* _Page excerpt_:
========================================================================

To summarize, we can draw the conclusion that (1) The non-unified paradigm is incapable of solving the FSED task. (2) Compared to the non-unified paradigm, the unified paradigm works more effectively for the FSED task. (3) Generating transition scores based on the label prototypes not by optimization, our PA-CRF achieves better adaptation on novel event types.

Analysis and Discussion

Bottleneck Analysis

SEP-DMBPN (BertTI) 31.82 94.40 30.39
Multi-DMBPN (BertTI) 32.31 95.44 31.01
SEP-DMBPN (ProtoTI) 52.69 95.39 51.50
Multi-DMBPN (ProtoTI) 54.69 95.49 53.93
PA-CRF 63.68 96.76 62.25
Table 3: Comparison of PA-CRF and baselines on two subtasks. F1 scores are reported on the FewEvent test set in the 5-way-5-shot setting.

To investigate the bottleneck of the non-unified paradigm, we evaluate SEP-DMBPN, Multi-DMBPN, and PA-CRF on two subtasks: TI and FSTC separately in the 5-way-5-shot setting on the FewEvent test set. The experimental results are reported in Table 3. From Table 3, We find that: (1) All three models achieve more than 90% F1 score on the FSTC task, indicating that both non-unified and unified framework is capable enough of solving the FSTC problem. (2) For the TI task, two non-unified baselines perform 31.82% and 32.31% F1 score respectively, which demonstrates that the conventional TI model has difficulty in adapting to novel event triggers. Hence, due to the cascading errors, the poorly-performed TI module limits the performance of the non-unified models. (3) PA-CRF achieves 63.68% F1 score on TI task, which exceeds the two kinds of non-unified models significantly. Unlike non-unified models recognizing triggers based on seen triggers, PA-CRF utilizes the trigger representations from the support set of the novel event types to identify novel triggers so our unified model works better in TI task of FSED.

========================================================================

* _Given material_:
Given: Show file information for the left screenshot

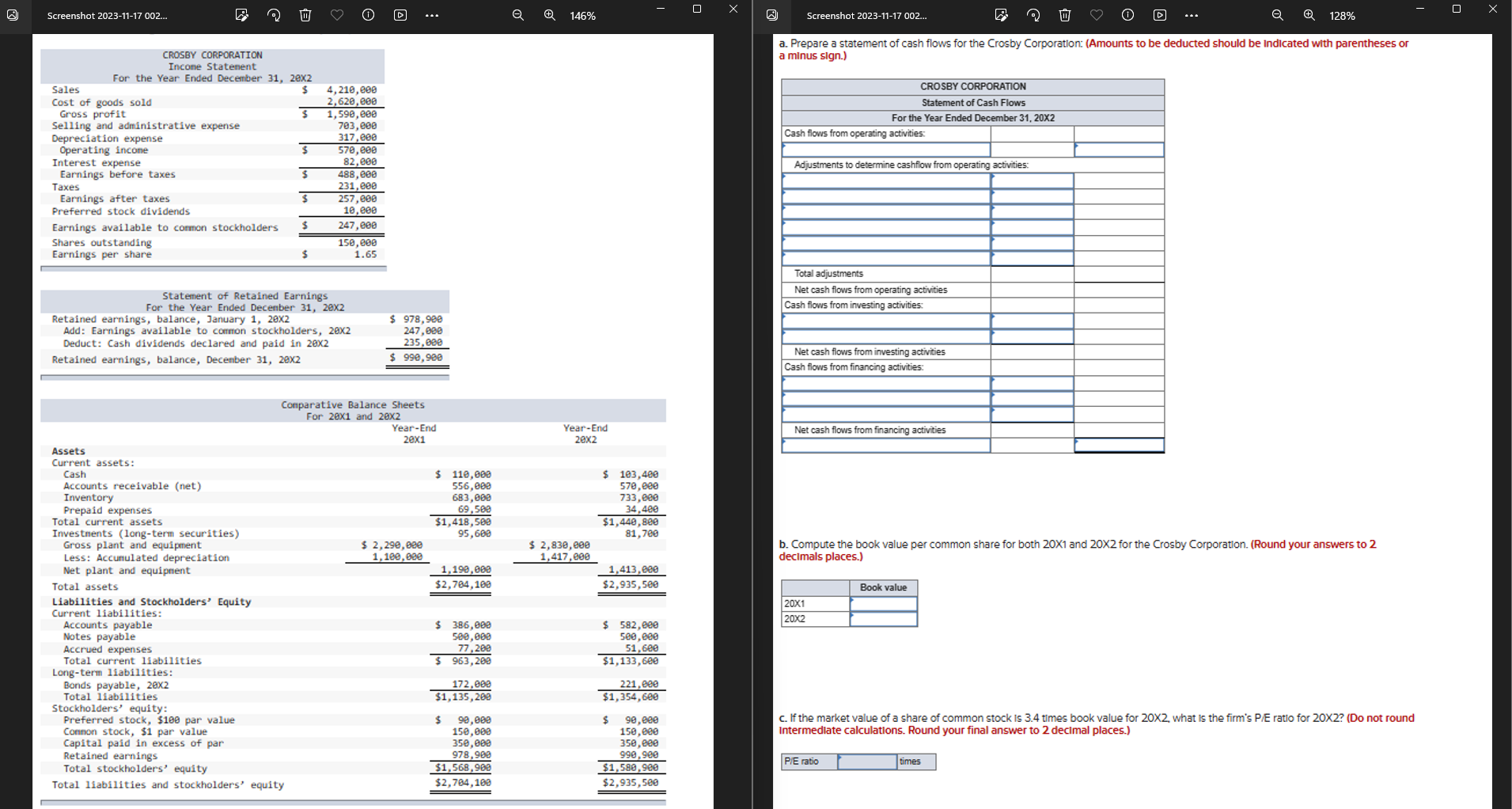Looking at the screenshot, I should tap(368, 15).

========================================================================

* _Task to carry out_:
From the event-detection excerpt, set down word for word the passage starting at "Analysis and Discussion" and ending at "the 5-way-5-shot setting.".

* _Task output_:
Analysis and Discussion

Bottleneck Analysis

SEP-DMBPN (BertTI) 31.82 94.40 30.39
Multi-DMBPN (BertTI) 32.31 95.44 31.01
SEP-DMBPN (ProtoTI) 52.69 95.39 51.50
Multi-DMBPN (ProtoTI) 54.69 95.49 53.93
PA-CRF 63.68 96.76 62.25
Table 3: Comparison of PA-CRF and baselines on two subtasks. F1 scores are reported on the FewEvent test set in the 5-way-5-shot setting.